Ex parte Kameta

60 P. 394 | Or. | 1900

Mr. Justice Bean

delivered the opinion.

This is an appeal from a judgment in a habeas corpus proceeding. In May, 1895, the Common Council of the City of Portland passed Ordinance No. 10,259, “to prohibit the sale of or having in possession lottery tickets or tools or instruments used or intended to be used in making lottery tickets,” which provides as follows :

“Section 1. That it shall be unlawful for any person within the corporate limits of the City of Portland to sell *252or offer for sale any lottery ticket, certificate, paper or instrument purporting, or representing, or understood to be, or to represent, any ticket, chance, share, or interest in, or depending upon the event of, any lottery. That it shall be unlawful for any person to have in his or her possession, unless it be shown that such possession is innocent, or for a lawful purpose, any lottery ticket, certificate, or paper as aforesaid, or any tool, instrument, stamp, or device used or intended to be used in or for contriving, setting up, preparing, or drawing any lottery, or preparing for sale or distribution any lottery ticket or tickets.

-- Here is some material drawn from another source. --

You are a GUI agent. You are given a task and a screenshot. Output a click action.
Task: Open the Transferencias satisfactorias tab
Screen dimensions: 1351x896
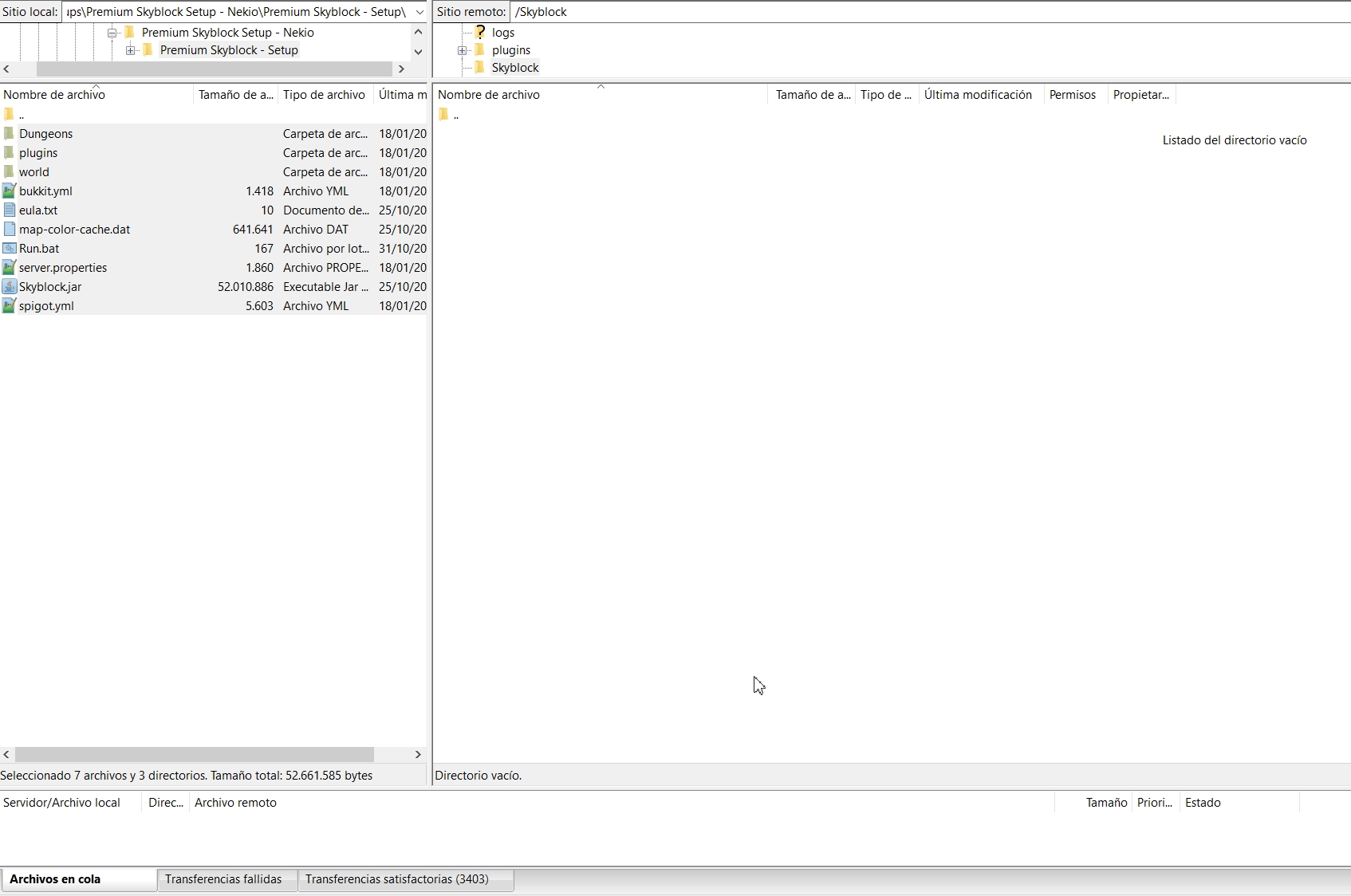click(396, 879)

“Sec. 2. Any person violating any of the provisions of this ordinance shall be deemed guilty of a misdemeanor, and on conviction thereof before the municipal court shall be punished by a fine of not less than twenty dollars, and not more than two hundred dollars, or by imprisonment not less than ten days nor more than ninety days.”

The petitioner was arrested under the ordinance in September, 1899, on a complaint charging that within the corporate limits of the city he “did willfully and unlawfully have in his possession, for an unlawful purpose, a lottery ticket and tickets, tools, instruments, stamps, and devices used and intended to be used in contriving, preparing for sale, and distribution of said lottery tickets, * * * whereby the peace and quiet of said city was disturbed ; contrary to the ordinance in such case made and provided.” Upon his trial he was convicted, and sentenced to pay afine of $75, in default of which he was committed to the city jail until payment thereof, not to exceed thirty-seven and one-half days. He was thereafter discharged in a proceeding on habeas corpus, and hence this appeal.

1. The claim for the petitioner is that the ordinance is void, because (1) of a want of power in the city to enact it; and (2) the particular provision which he is charged *253with violating puts upon a defendant the burden of showing his innocence, and is, therefore, in violation of his constitutional rights. By the charter in force at the time of the passage of the ordinance it is provided that “the council has power and authority,” within the city, “to prevent and suppress gaming and gambling houses, or places where any game in which chance predominates is played for anything of value, and to punish any person who engages in such game or keeps or frequents such houses:” Laws, 1893, p. 820, § 36, subd. 5. It is contended that this provision of the charter does not authorize or empower the city to prevent and suppress gaming as a substantive offense, but only gaming or gambling houses ; but, if it is held otherwise, the ordinance nevertheless is void, because a lottery is not gaming, within the meaning of the charter. We are quite well satisfied the word “gaming” is used in the charter as a substantive, and not as an adjective, and that the city is vested with power to punish and suppress gaming as a substantive offense. In the construction of the charter the court ought not to lose sight of its object and purpose, and the evil it was intended to authorize the city to suppress. As said by Judge Deady, in construing the same charter provision in Re Lee Tong, 18 Fed. 253, 257 : “It is evident that there is as much propriety and necessity for giving the council power to suppress ‘gaming’ as a ‘gambling house.’ They are simply different phases of the same evil; the one being an end, and the other a means.” So that we think the first objection is not well taken.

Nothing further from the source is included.